Fighting games as a genre aren’t the most welcoming. There is a steep learning curve to many, and the the barrier to entry is directly tied to one’s coordination. Certain series, like Street FIghter and Mortal Kombat are still able to bring in new players due to pedigree, yet others like BlazBlue or Virtua FIghter are niche games with intensely loyal player bases that have dedicated hours to their mastery. Though fighting games used to rule the age of the arcades and dwell in a special part of our memories for those of us who took part in that glorious age; they have been on the decline in recent years.
There was a ressurgence with the launch of Street Fighter 4 and its varients that followed, and Mortal Kombat (or MK9) brought that series back from the grave that it had dug itself. Even second tier fighters like Tekken, Soul Calibur, and Marvel vs. Capcom all had iterations in recent years that each saw moderate success. Yet, even despite all this, fighters have not increased in popularity. Each new entry hits about the same mark as the previous, and sadly in some cases sees some sort of decline. That’s not to say that each of the games do not try to gain a greater player base, but for whatever reason, there never seems to be that great of a response.
It seems that Netherrealm Studios wants to change that with their new fighter, Injustice: Gods Among Us. Netherrealm, known for making Mortal Kombat, has taken a shot at creating a fighter based upon the DC universe, giving us the likes of Superman, Batman, Flash, and others. The hope is that the hardcore fighting community will embrace the game, based on pedigree, and that other gamers will check it out, based on the license. So far, we can see that it is succeeding on at least one of those fronts. The reviews have come in and the game is a critical success. Mechanically the game is incredibly sound, and has one of the most indepth and newbie friendly training modes in any fighter. The story mode is also tons of fun; especially if you have any connection to the characters of the DC universe. The question now is; will it be accepted by the hardcore and mainstream?

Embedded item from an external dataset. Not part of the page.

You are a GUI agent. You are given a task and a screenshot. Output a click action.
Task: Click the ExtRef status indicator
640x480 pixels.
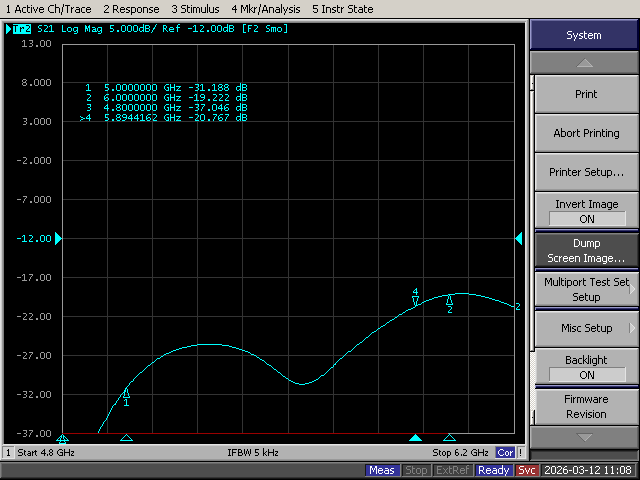click(x=453, y=470)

Of all the fighters that are currently on the scene, I think Injustice poses the greatest chance of actually breaking that barrier. It’s combination of familar fighting controls and familiar characters has a chance to reach out beyond the usual crowd. You can tell that Netherrealm wants to get as many players as they can to play this game; to the point that they have placed an option to change the MK directional based specials to more of a SF style roll inputs. This is on top of their very solid training mode that caters to both the core (frame counts) and the casual (marking your favorite combos to be placed on the pause menu.) Superheroes are in the public eye all over again with Iron Man 3, Thor: Dark World, and DC’s Man of Steel all hitting the cinema this summer, and Injustice is set to capitalize on that excitement; but as with all things, it’s a matter of reception.
Unless your name is Bioshock: Infinite, video games’ sales have been down as of late. Injustice is a fantastic game that hopefully finds its place in this early summer slot; but it definitly deserves the sequel that it sets up. It is a wonderfully fun fighter with a story mode that you actually care about. It throws so many things to do at the player that it has the staying power that a fighter needs to stay around long term. Hopefully the rest of the world will see that, and give this fighter the fighting chance it most assuradly deserves.